U.S. Forest Service, Penn State University To Begin Setting Traps for Asian Longhorned Beetles in Quarantined Communities
Posted: June 2, 2011
Scientists with the Northern Research Station and the U.S. Department of Agriculture’s Animal and Plant Health Inspection Service (APHIS) are testing the traps to determine their effectiveness and efficiency in detecting ALB. If proven effective, traps may help to determine if areas previously cleared of infested trees remain free of ALB, and may also help delimit quarantine boundaries established by APHIS, such as the infestation discovered in Worcester in 2008. Staff with the Northern Research Station, Penn State University, and APHIS will place traps in the lower canopy of trees. Traps will be removed in September.
The traps will have a lure that is a combination of an ALB produced pheromone and green leaf maple odors (plant volatiles). Pheromones are chemicals produced and used by animals to communicate with each other and are often specific to a species. In the past, traps used a combination of pheromone and plant volatile odors that attracted only females. This year researchers will change the blend of plant volatiles so that lures should also attracts male ALB.
The beetles pose a serious threat to hardwood trees such as maple, boxelder, horsechestnut, elm, and poplar, and ALB infestation has been devastating for some communities. In Worcester, nearly 20,000 infested trees and 10,250 high-risk trees have been removed to date.
“Helping the Asian Longhorned Beetle Eradication Program know where to look to find infested trees so they can be removed is critical to reducing the spread of the beetle,” according to Melody Keena, a research entomologist with the Northern Research Station. “Trapping may ultimately reduce the number of trees we lose.”

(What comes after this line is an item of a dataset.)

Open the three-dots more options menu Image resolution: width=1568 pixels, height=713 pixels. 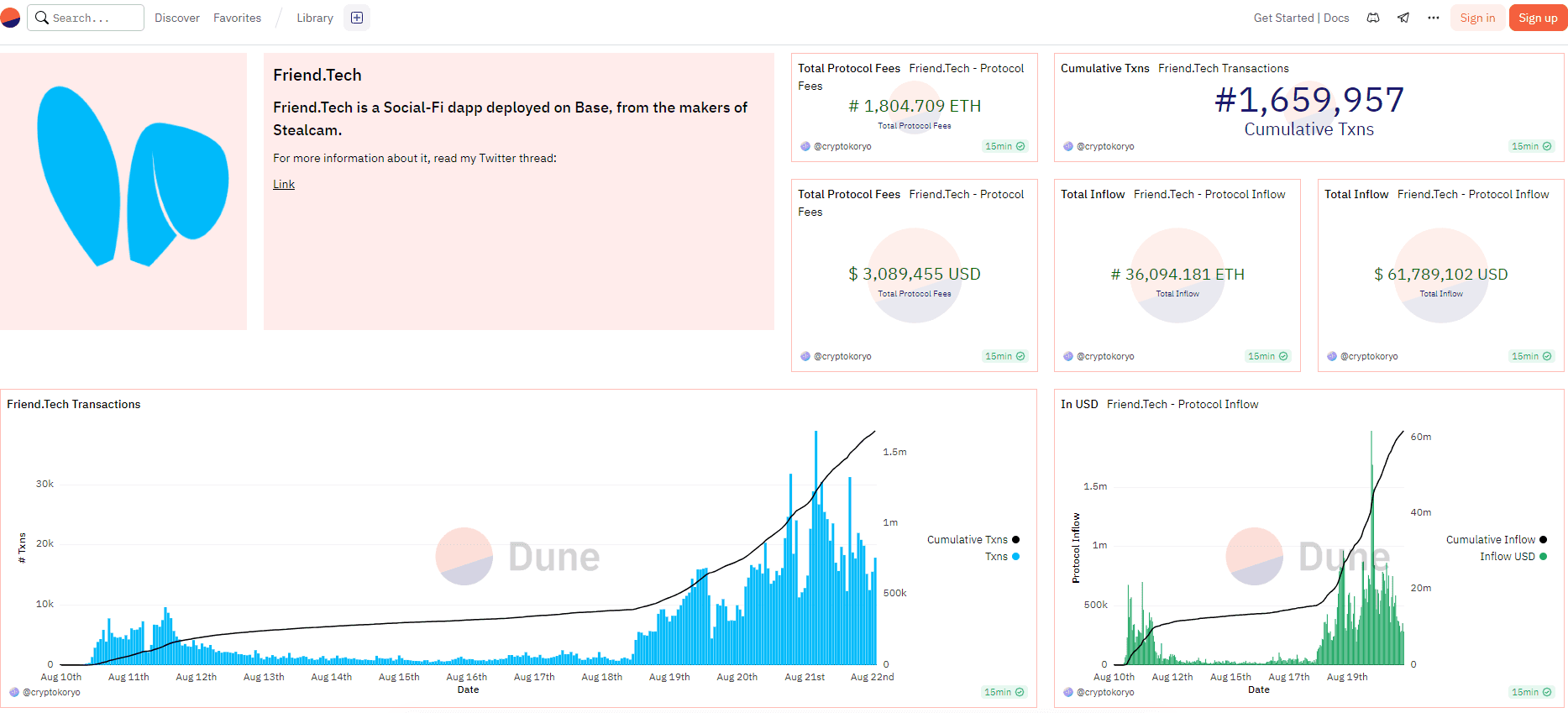pyautogui.click(x=1434, y=18)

The development of an effective trap is a significant step forward in controlling the spread of ALB. When a beetle is found inside a trap, nearby trees will be examined to determine the source of the infestation. Currently, ALB infestations are detected through visual surveys by examining trees for signs of the beetles, such as exit holes and egg laying sites on the trunk and branches. Traps may allow for a continuous evaluation of an area, throughout the adult emergence period, roughly June through October. Producing an effective trap for the beetle has been a goal since the beetle was first identified in New York in 1996.
Trapping in previous years has been used primarily to help identify the best trap and lure. This year, the expanded trapping program will also serve as a demonstration of the usefulness for the Asian Longhorned Beetle Eradication Program in Worcester, Mass, which may use the traps as part of the eradication program in the future.

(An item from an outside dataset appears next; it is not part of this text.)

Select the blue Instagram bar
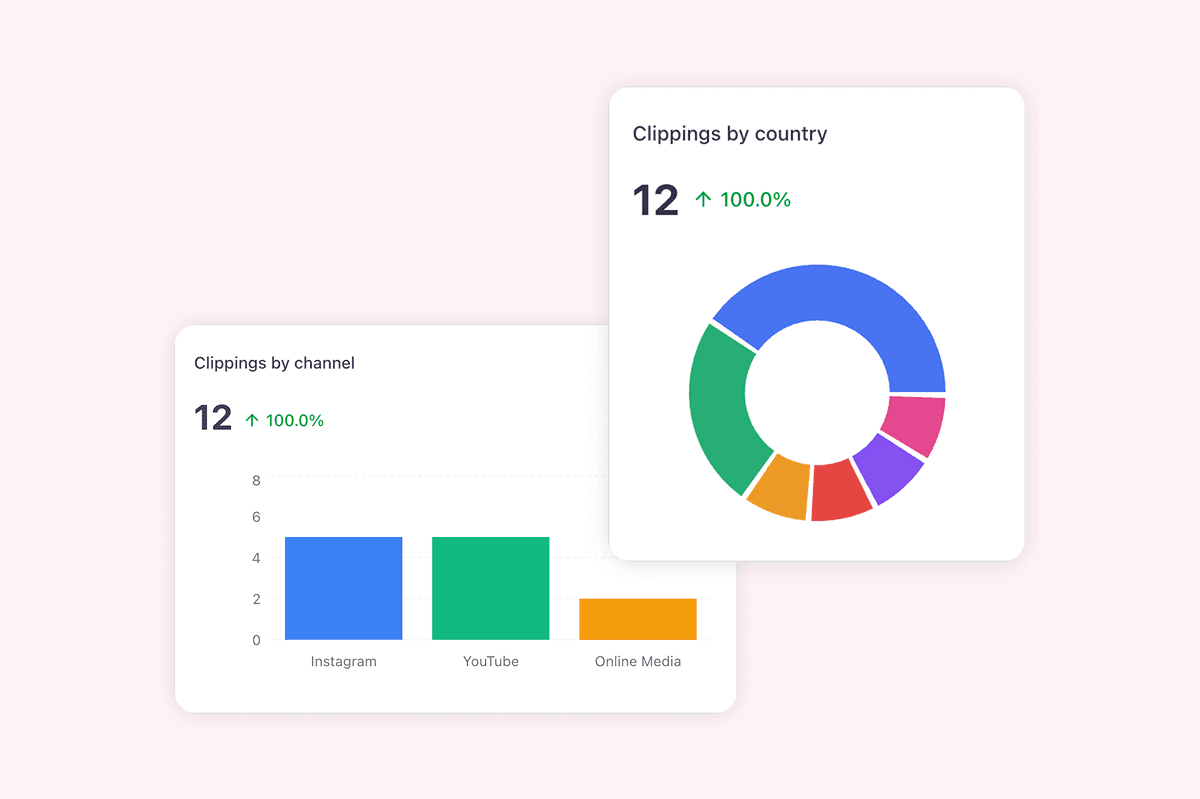Screen dimensions: 1200x799 343,587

The trap testing is being funded by grants to Penn State University from the U.S. Forest Service and the Alphawood Foundation. In addition to the partnership of researchers from the U.S. Forest Service, Northern Research Station and Penn State University, the following are collaborators on this project the U.S. Department of Agriculture’s Agricultural Research Service, APHIS, and the Massachusetts Department of Conversation and Recreation.
The mission of the U.S. Forest Service is to sustain the health, diversity, and productivity of the nation’s forests and grasslands to meet the needs of present and future generations. The agency manages 193 million acres of public land, provides assistance to state and private landowners, and maintains the largest forestry research organization in the world. The mission of the Forest Service’s Northern Research Station is to improve people’s lives and help sustain the natural resources in the Northeast and Midwest through leading-edge science and effective information delivery.